--- Entries provided Enclosed Below ---

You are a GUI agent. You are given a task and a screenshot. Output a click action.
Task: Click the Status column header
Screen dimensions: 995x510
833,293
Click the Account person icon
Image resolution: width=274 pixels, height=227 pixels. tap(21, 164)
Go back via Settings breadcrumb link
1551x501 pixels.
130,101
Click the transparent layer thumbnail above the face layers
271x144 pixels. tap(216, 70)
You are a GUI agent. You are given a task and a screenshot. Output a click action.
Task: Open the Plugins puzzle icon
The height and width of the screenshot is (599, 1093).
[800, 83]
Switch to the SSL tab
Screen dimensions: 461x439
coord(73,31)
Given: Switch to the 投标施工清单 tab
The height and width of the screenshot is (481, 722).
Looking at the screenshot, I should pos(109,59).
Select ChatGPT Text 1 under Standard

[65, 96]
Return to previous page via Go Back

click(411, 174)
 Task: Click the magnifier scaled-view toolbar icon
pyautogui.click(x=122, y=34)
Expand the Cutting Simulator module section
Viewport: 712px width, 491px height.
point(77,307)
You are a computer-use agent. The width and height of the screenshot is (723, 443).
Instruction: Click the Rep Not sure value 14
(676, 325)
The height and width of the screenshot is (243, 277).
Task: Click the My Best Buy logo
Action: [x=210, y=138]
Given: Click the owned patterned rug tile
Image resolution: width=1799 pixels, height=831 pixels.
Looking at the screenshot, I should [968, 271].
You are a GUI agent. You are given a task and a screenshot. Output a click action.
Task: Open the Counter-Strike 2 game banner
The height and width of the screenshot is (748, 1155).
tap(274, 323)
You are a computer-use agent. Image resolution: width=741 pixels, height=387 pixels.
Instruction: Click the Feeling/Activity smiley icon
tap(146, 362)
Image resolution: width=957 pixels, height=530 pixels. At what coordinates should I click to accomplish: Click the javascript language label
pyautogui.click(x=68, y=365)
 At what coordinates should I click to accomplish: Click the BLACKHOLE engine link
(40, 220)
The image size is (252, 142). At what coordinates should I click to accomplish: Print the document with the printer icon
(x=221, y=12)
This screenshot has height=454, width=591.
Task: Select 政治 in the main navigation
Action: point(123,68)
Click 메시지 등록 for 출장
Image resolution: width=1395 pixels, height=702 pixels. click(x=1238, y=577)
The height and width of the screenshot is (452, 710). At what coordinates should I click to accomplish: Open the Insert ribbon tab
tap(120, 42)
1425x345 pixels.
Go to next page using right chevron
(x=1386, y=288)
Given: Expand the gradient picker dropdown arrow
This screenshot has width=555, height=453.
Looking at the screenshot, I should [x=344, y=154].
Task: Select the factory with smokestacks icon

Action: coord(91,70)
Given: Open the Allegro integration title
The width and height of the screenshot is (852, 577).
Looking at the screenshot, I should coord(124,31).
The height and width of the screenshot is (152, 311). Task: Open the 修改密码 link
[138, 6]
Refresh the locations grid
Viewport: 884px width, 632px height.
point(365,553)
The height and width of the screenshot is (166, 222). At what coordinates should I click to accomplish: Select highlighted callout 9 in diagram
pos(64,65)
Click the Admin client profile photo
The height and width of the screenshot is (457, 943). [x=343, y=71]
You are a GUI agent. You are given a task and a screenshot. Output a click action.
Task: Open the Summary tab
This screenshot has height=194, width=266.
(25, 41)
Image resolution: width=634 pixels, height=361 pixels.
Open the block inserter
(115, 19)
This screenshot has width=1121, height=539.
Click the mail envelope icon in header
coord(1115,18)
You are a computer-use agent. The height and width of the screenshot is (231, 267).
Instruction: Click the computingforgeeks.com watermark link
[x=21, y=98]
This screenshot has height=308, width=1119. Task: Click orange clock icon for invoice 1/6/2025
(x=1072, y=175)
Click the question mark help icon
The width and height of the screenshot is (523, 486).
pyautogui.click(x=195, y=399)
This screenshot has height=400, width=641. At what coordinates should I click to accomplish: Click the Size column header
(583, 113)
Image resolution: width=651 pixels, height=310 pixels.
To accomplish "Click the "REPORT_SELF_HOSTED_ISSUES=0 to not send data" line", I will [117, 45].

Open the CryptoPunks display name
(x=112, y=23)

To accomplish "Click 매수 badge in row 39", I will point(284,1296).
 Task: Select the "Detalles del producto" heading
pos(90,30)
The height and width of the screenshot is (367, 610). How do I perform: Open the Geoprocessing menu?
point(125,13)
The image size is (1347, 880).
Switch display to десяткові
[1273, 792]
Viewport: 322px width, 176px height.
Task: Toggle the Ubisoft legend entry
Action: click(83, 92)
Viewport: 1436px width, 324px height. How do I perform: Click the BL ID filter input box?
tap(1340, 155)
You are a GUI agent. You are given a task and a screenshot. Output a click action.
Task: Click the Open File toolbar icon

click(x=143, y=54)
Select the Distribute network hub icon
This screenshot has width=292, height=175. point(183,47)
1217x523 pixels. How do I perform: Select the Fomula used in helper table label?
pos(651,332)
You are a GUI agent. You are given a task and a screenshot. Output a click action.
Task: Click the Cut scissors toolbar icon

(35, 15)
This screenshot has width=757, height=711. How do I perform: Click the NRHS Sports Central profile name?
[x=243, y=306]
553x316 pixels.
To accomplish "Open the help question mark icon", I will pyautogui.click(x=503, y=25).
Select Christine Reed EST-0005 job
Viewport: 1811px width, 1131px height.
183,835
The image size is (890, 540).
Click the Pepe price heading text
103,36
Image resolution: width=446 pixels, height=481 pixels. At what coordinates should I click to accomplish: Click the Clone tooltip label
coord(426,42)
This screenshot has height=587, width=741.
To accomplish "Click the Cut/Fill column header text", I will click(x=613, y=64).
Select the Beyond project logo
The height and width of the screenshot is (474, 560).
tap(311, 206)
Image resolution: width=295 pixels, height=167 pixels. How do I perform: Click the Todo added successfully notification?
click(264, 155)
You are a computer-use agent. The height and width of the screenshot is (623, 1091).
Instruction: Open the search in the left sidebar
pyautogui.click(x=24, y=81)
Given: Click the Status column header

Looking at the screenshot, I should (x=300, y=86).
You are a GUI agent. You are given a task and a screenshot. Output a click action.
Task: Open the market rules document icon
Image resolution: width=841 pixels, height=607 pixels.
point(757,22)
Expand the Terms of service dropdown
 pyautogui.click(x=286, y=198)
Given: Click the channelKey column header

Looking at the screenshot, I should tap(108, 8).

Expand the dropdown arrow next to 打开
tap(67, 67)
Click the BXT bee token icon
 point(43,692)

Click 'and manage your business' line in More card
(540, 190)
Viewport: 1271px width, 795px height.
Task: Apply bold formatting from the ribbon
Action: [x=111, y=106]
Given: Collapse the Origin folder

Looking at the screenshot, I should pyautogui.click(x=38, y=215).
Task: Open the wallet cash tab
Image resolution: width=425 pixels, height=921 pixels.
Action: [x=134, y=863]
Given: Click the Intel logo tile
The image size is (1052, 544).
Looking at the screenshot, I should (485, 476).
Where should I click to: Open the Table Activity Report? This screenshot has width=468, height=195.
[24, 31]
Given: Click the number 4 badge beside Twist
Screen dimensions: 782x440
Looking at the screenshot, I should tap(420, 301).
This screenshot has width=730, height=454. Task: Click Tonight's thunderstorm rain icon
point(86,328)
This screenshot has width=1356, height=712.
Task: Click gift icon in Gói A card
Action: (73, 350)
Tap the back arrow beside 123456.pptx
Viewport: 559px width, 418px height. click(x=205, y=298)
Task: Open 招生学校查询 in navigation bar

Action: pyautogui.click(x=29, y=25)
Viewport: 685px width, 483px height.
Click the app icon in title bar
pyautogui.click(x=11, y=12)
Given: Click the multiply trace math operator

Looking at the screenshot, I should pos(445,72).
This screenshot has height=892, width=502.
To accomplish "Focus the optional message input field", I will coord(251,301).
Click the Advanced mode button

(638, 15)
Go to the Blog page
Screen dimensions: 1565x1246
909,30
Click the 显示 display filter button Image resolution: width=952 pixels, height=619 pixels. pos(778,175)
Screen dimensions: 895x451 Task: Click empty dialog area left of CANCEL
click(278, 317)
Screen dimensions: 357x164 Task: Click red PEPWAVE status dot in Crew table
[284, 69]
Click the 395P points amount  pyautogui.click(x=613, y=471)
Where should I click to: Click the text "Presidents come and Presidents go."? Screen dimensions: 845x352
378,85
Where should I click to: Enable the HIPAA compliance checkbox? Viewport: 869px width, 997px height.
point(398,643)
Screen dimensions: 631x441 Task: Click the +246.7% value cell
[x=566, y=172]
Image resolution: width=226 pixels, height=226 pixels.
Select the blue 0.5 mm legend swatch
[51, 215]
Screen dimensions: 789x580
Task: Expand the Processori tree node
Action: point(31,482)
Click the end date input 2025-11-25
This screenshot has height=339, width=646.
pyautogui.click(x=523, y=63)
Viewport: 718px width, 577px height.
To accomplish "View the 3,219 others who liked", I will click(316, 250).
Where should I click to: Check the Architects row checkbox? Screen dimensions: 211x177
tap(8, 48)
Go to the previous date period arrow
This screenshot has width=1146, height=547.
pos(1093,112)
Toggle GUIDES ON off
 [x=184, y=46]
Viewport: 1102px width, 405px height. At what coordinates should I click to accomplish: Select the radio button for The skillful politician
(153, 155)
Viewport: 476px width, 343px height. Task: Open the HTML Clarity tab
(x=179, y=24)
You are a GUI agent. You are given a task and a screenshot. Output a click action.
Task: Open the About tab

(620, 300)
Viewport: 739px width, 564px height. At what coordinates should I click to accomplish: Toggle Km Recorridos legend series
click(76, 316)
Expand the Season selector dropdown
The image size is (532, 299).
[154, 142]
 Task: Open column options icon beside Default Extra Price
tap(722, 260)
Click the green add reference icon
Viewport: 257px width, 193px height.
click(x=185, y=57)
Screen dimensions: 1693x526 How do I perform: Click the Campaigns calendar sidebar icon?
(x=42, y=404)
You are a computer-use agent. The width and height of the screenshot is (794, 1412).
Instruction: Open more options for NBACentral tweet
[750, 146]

--- End of Enclosed Entries provided ---

Exercise prompt
Which of the lines above include the word "badge"? Copy each of them.

Task answer
To accomplish "Click 매수 badge in row 39", I will point(284,1296).
Given: Click the number 4 badge beside Twist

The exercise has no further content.